### Objectives
(A) Print the passage of the court opinion starting with "The defendants W." and going on through "rendered for defendants.".
(B) Continue the court opinion on the Austin county road dispute from its last sentence.

### Passage
--- start ---
The defendant C. F. Knolle answered by general and special exceptions, general denial; that if the public road ever ran across the land of defendant C. F. Knolle, it was only a permissive use; that if a public road was ever legally established by the commissioners' court of Austin county, Tex., over the defendant's land and along the route alleged by the plaintiff, the same had long since been abandoned as a public road by nonuse for more than 26 years; that the commissioners' court of Austin county exchanged the easement in said land for the right of an easement in a strip of land on the south line of plaintiff's land along Pastoren creek, and along the east side of plaintiff's land, and then opened up a public road and traveled the same for more than 26 years prior to the filing of this suit. The defendant also pleaded the 2, 4, 5, 10, and 25 years' statute of limitation.

The defendants W. I. Hill, A. E. Mewis, Theo. Brosig, Oscar Fiesler, and John Reichle, composing the commissioners' court of Austin county, answered, saying that they had not refused to act on the request of the plaintiff to have said road opened; that the same was then, with other petitions concerning said road, pending before the commissioners' court.

The case was tried before the court without a jury, and judgment was rendered for defendants.

No statement of facts has been filed in this court. The trial judge filed his findings of fact, and upon such findings we must depend to determine the complaints of appellant. The facts found by the court material to the controlling question presented by this appeal are, in effect, as follows:

That some time in 1920 appellant filed with the commissioners' court of Austin county a petition, asking that it enter an order for the removal of the obstruction complained of; that said commissioners' court did not pass upon said petition at the next term after it had been filed, but for some reason (undisclosed by the findings) postponed consideration thereof to the February term, 1921; that without waiting for the convening of said February term of the court, appellant filed this suit on the 20th day of December, 1920, in the district court of Austin county, praying for judgment of that court, compelling the commissioners' court to enter an order directing the opening of said road, and to compel defendant Knolle to obey such order when so entered by the commissioners' court.

He also found:

"That from 1854 to 1894 said road was recognized by the proper authorities of Austin county, Tex., as a public road of the county, overseers were regularly appointed, and road hands assigned to work the same. That it was traveled and used by the public as a public road as originally laid out in 1854 until 1894, and was one of the public roads of said county. That at the time of the laying out and establishing of said road, the greater part of the country was open prairie country, and that said road was laid out as contended by plaintiff, and that the public would cross said prairie at different places in traveling said road, but that there was and is at this time a well-marked road between the points mentioned.

"That in 1894, E. M. Knolle fenced a portion of said road between Pastoren creek and the town of Industry. That after said road was fenced, the public had to travel another road that was opened up along the banks of Pastoren creek for some distance before connecting up with the original road as laid out. That the last road is 396 feet longer than the road as originally laid out. That in times of a heavy rainfall, Pastoren creek overflows its banks, and that portion of the road along the banks of said creek becomes flooded, and at times is very bad and muddy. That the portion of said road fenced by E. M. Knolle was a sandy hill.

"That the defendant C. F. Knolle has succeeded to the ownership of the lands across *Page 614 which said road was originally laid out and established, and keeps up the obstructions placed across said road by E. M. Knolle, and has refused to remove the same.
--- end ---
### Data block
--- start ---
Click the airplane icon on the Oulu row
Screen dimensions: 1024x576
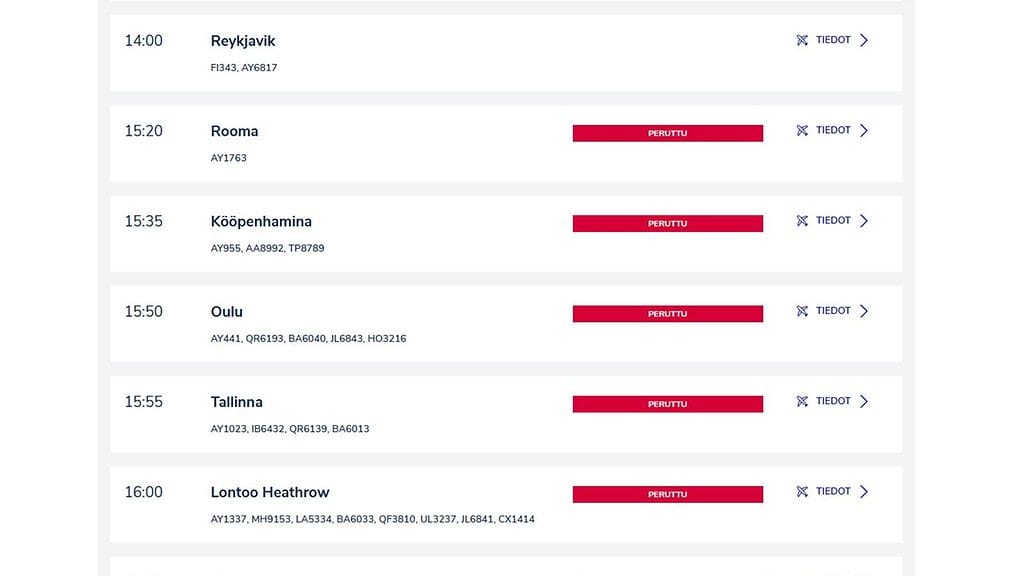click(x=802, y=311)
--- end ---
### Answers per task
(A)
The defendants W. I. Hill, A. E. Mewis, Theo. Brosig, Oscar Fiesler, and John Reichle, composing the commissioners' court of Austin county, answered, saying that they had not refused to act on the request of the plaintiff to have said road opened; that the same was then, with other petitions concerning said road, pending before the commissioners' court.

The case was tried before the court without a jury, and judgment was rendered for defendants.

(B)
"That the plaintiff, H. A. Schramm, owns and operates a public cotton gin, gristmill and sawmill, and operates same for the public. That said gin and sawmill is situated about one-half mile from his residence on the Bellville-Industry public road, and about one mile from the point on the Industry Post Oak Point and Columbus road fenced by Knolle. That the first-named road is about one-half mile longer than the Industry Post Oak Point road from the place where C. F. Knolle has his obstructions placed across same, and that from that point to the gin of plaintiff, said Industry Post Oak Point road is traveled very little, while the other road is the road used generally by the traveling public, and is kept in good condition.

"That the plaintiff, H. A. Schramm, lives in the town of Industry, Austin county, Tex., at a point where the road in question intersects the Bellville-Industry public road. That the plaintiff, H. A. Schramm, has not sustained any special injury to himself, nor has he been deprived of any benefits differing from the public generally by the obstructions across said public road."

The case was tried on the 19th day of January, 1921, before the convening of the February term of the commissioners' court, to which appellant's petition praying for the opening of the road had been postponed and as a consequence said petition was pending and undisposed of at the time of the trial of the present suit in the district court.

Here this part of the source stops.